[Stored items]
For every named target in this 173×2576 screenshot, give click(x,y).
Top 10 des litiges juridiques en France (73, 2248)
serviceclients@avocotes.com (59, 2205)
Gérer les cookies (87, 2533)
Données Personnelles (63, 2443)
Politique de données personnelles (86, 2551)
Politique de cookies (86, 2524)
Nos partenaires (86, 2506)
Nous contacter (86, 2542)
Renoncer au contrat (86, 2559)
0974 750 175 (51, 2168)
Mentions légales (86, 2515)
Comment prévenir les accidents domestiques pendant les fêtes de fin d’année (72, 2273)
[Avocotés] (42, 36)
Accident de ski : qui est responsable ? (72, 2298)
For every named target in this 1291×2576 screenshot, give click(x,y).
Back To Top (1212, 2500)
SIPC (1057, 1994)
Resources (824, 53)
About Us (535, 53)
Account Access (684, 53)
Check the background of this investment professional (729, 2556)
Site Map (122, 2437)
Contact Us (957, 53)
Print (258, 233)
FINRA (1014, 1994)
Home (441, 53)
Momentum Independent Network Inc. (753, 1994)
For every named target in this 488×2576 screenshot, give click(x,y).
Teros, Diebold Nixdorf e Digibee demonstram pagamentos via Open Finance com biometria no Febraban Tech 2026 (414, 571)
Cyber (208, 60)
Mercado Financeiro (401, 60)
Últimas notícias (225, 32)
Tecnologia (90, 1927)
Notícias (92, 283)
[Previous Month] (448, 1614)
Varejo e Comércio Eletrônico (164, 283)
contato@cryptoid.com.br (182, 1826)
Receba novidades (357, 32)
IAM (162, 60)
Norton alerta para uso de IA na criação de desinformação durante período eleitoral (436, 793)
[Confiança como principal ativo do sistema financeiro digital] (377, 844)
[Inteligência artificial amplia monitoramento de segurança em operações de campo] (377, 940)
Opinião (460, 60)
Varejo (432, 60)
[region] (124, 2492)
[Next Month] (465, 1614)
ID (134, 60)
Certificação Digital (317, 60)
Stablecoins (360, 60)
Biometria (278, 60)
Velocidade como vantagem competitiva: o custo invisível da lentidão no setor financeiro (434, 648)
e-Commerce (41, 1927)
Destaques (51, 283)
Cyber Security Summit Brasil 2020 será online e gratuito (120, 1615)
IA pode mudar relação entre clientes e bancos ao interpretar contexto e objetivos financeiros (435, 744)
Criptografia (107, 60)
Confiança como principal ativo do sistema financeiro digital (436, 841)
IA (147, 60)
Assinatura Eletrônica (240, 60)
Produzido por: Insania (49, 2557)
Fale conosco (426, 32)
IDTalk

#### WORK INSTRUCTION:
Please return the lines above that run from the line containing "For every named target in this 1291×2576" to the line containing "IAM (162, 60)", inclusive, exactly and with no other lines.

#### REPLY:
For every named target in this 1291×2576 screenshot, give click(x,y).
Back To Top (1212, 2500)
SIPC (1057, 1994)
Resources (824, 53)
About Us (535, 53)
Account Access (684, 53)
Check the background of this investment professional (729, 2556)
Site Map (122, 2437)
Contact Us (957, 53)
Print (258, 233)
FINRA (1014, 1994)
Home (441, 53)
Momentum Independent Network Inc. (753, 1994)
For every named target in this 488×2576 screenshot, give click(x,y).
Teros, Diebold Nixdorf e Digibee demonstram pagamentos via Open Finance com biometria no Febraban Tech 2026 (414, 571)
Cyber (208, 60)
Mercado Financeiro (401, 60)
Últimas notícias (225, 32)
Tecnologia (90, 1927)
Notícias (92, 283)
[Previous Month] (448, 1614)
Varejo e Comércio Eletrônico (164, 283)
contato@cryptoid.com.br (182, 1826)
Receba novidades (357, 32)
IAM (162, 60)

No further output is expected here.